Challenge: Put every row below into a numbered list, one line per number, leaving out the blank lines.

Listed entries:
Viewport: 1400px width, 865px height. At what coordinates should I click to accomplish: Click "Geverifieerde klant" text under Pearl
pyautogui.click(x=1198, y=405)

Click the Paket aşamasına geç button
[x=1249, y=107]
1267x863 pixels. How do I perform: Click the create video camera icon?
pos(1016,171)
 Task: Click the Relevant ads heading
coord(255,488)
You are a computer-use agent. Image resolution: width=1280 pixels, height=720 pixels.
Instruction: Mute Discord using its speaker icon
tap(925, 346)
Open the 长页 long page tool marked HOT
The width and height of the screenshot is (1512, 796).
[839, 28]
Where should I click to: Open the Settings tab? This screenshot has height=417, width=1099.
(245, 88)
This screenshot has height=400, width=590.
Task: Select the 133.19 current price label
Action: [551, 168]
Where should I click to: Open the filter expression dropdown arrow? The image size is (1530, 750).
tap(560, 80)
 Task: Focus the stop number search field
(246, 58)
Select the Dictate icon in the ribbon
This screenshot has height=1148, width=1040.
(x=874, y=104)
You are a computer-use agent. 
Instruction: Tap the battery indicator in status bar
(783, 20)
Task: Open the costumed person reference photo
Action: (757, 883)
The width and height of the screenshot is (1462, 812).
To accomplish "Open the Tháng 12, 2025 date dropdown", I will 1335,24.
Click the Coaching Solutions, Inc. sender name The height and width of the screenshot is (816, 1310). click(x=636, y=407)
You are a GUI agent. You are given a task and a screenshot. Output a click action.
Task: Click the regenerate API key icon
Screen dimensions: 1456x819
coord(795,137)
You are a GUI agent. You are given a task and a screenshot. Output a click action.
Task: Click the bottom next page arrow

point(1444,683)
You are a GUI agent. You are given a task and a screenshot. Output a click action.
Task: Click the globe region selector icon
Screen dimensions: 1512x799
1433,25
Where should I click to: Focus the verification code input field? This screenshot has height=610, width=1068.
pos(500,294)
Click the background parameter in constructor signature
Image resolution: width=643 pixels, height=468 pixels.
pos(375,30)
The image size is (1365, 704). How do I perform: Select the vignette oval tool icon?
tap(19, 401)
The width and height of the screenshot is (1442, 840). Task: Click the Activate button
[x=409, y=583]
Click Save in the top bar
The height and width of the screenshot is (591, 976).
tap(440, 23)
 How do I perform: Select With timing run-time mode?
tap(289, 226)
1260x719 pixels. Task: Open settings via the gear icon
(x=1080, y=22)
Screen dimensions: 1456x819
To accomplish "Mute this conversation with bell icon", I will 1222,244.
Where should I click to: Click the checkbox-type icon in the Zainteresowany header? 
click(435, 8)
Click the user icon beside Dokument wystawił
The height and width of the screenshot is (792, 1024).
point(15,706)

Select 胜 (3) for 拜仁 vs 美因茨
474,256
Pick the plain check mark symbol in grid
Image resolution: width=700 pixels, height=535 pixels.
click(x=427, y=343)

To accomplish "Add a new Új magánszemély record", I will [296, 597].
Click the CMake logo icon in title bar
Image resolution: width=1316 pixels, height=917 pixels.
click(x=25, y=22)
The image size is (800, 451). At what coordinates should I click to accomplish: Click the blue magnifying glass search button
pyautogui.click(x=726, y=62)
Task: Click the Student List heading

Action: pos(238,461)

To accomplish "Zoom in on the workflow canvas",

Exercise output:
1. Viewport: 1400px width, 865px height. At what coordinates should I click to accomplish: Click "Geverifieerde klant" text under Pearl
2. pyautogui.click(x=1198, y=405)
3. Click the Paket aşamasına geç button
4. [x=1249, y=107]
5. 1267x863 pixels. How do I perform: Click the create video camera icon?
6. pos(1016,171)
7.  Task: Click the Relevant ads heading
8. coord(255,488)
9. You are a computer-use agent. Image resolution: width=1280 pixels, height=720 pixels.
10. Instruction: Mute Discord using its speaker icon
11. tap(925, 346)
12. Open the 长页 long page tool marked HOT
13. The width and height of the screenshot is (1512, 796).
14. [839, 28]
15. Where should I click to: Open the Settings tab? This screenshot has height=417, width=1099.
16. (245, 88)
17. This screenshot has height=400, width=590.
18. Task: Select the 133.19 current price label
19. Action: [551, 168]
20. Where should I click to: Open the filter expression dropdown arrow? The image size is (1530, 750).
21. tap(560, 80)
22.  Task: Focus the stop number search field
23. (246, 58)
24. Select the Dictate icon in the ribbon
25. This screenshot has height=1148, width=1040.
26. (x=874, y=104)
27. You are a computer-use agent. 
28. Instruction: Tap the battery indicator in status bar
29. (783, 20)
30. Task: Open the costumed person reference photo
31. Action: (757, 883)
32. The width and height of the screenshot is (1462, 812).
33. To accomplish "Open the Tháng 12, 2025 date dropdown", I will 1335,24.
34. Click the Coaching Solutions, Inc. sender name The height and width of the screenshot is (816, 1310). click(x=636, y=407)
35. You are a GUI agent. You are given a task and a screenshot. Output a click action.
36. Task: Click the regenerate API key icon
37. Screen dimensions: 1456x819
38. coord(795,137)
39. You are a GUI agent. You are given a task and a screenshot. Output a click action.
40. Task: Click the bottom next page arrow
41. point(1444,683)
42. You are a GUI agent. You are given a task and a screenshot. Output a click action.
43. Task: Click the globe region selector icon
44. Screen dimensions: 1512x799
45. 1433,25
46. Where should I click to: Focus the verification code input field? This screenshot has height=610, width=1068.
47. pos(500,294)
48. Click the background parameter in constructor signature
49. Image resolution: width=643 pixels, height=468 pixels.
50. pos(375,30)
51. The image size is (1365, 704). How do I perform: Select the vignette oval tool icon?
52. tap(19, 401)
53. The width and height of the screenshot is (1442, 840). Task: Click the Activate button
54. [x=409, y=583]
55. Click Save in the top bar
56. The height and width of the screenshot is (591, 976).
57. tap(440, 23)
58.  How do I perform: Select With timing run-time mode?
59. tap(289, 226)
60. 1260x719 pixels. Task: Open settings via the gear icon
61. (x=1080, y=22)
62. Screen dimensions: 1456x819
63. To accomplish "Mute this conversation with bell icon", I will 1222,244.
64. Where should I click to: Click the checkbox-type icon in the Zainteresowany header? 
65. click(435, 8)
66. Click the user icon beside Dokument wystawił
67. The height and width of the screenshot is (792, 1024).
68. point(15,706)
69. Select 胜 (3) for 拜仁 vs 美因茨
70. 474,256
71. Pick the plain check mark symbol in grid
72. Image resolution: width=700 pixels, height=535 pixels.
73. click(x=427, y=343)
74. To accomplish "Add a new Új magánszemély record", I will [296, 597].
75. Click the CMake logo icon in title bar
76. Image resolution: width=1316 pixels, height=917 pixels.
77. click(x=25, y=22)
78. The image size is (800, 451). At what coordinates should I click to accomplish: Click the blue magnifying glass search button
79. pyautogui.click(x=726, y=62)
80. Task: Click the Student List heading
81. Action: pos(238,461)
82. To accomplish "Zoom in on the workflow canvas",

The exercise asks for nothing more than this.